Sebrae SP – Redes para Inclusão Produtiva
O programa Redes para Inclusão Produtiva, realizado pelo Sebrae SP em parceria com o IDIS, teve início em 2020 e está sendo implementado em quatro macrorregiões – Vale do Ribeira, Alta Paulista, Bauru e Pontal do Paranapanema. O primeiro passo é identificar as oportunidades e vocações locais, em seguida, o IDIS apoia o Sebrae na seleção das organizações e formação de redes para compartilhamento e desenvolvimento de boas práticas e inovações relacionadas à inclusão produtiva, por meio da disseminação e acesso a conhecimento, recursos e parceiros. O objetivo final é fortalecer OSCs que desenvolvem projetos de inclusão produtiva e atendem pessoas em situação de vulnerabilidade social, para fomento do empreendedorismo e geração de renda.
Também atua junto a cooperativas sociais e de catadores e tem iniciativas que estimulam o ciclo de consumo e relações mais locais.
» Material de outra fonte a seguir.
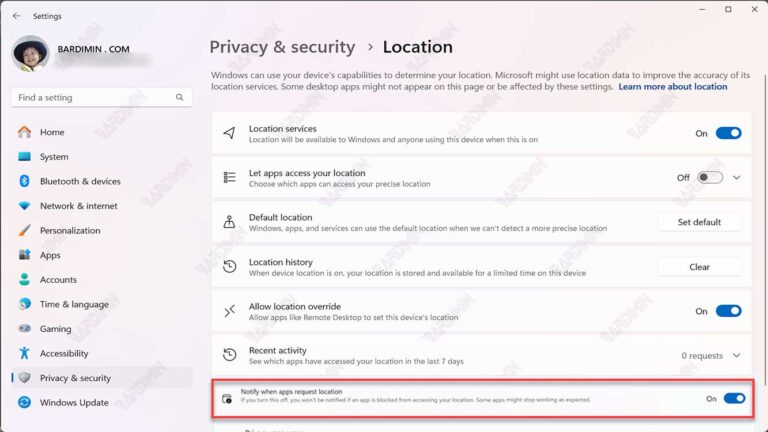Expand Recent activity requests chevron
Screen dimensions: 768x432
pos(737,356)
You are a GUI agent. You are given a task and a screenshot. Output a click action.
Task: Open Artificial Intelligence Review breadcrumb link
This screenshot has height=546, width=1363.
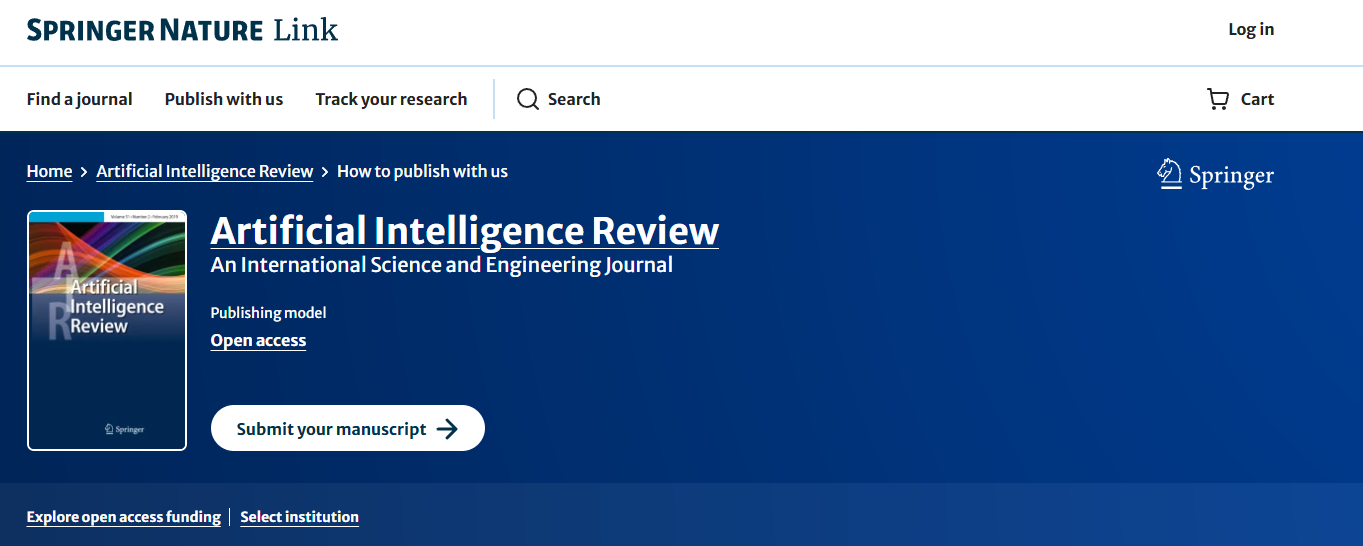pos(205,171)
Entre as capacitações que oferece, estão a gestão financeira, técnicas de vendas, comunicação, entre outros. Sobre a atuação do Sebrae, Poit comenta “Nosso maior aprendizado ao lidar com inclusão produtiva é que nada irá funcionar se os atores envolvidos não sentarem para conversar, buscando soluções para quem está na base da pirâmide. A inclusão produtiva, para ser de fato eficiente, necessita de estabilidade, ser duradoura e ter visão de longo prazo.”
Explicou ainda que a atuação do Sebrae SP junto a grupos vulneráveis é incontornável, faz parte da missão da organização e está integrada em diferentes agendas, considerando o empreendedorismo uma ferramenta poderosa para transformar e atingir a inclusão produtiva, em especial em um momento em que o desemprego chega a níveis de desemprego tão altos.
O Fórum Brasileiro de Filantropos e Investidores Sociais, realizado pelo IDIS – Instituto para o Desenvolvimento do Investimento Social, oferece um espaço exclusivo para a comunidade filantrópica se reunir, trocar experiências e aprender com seus pares, fortalecendo a filantropia estratégica para a promoção do desenvolvimento da sociedade brasileira. O evento já reuniu mais de 1.500 participantes, entre filantropos, líderes e especialistas nacionais e internacionais. Em 2021, teve como tema ‘O Capital e a Humanidade’ e foi realizado em 22 e 23 de junho com o apoio prata da Fundação José Luiz Egydio Setúbal e apoio bronze de BNP Paribas Asset Management Brasil, Bradesco Private Bank, BTG Pactual, Mattos Filho, Movimento Bem Maior, Santander e Vale.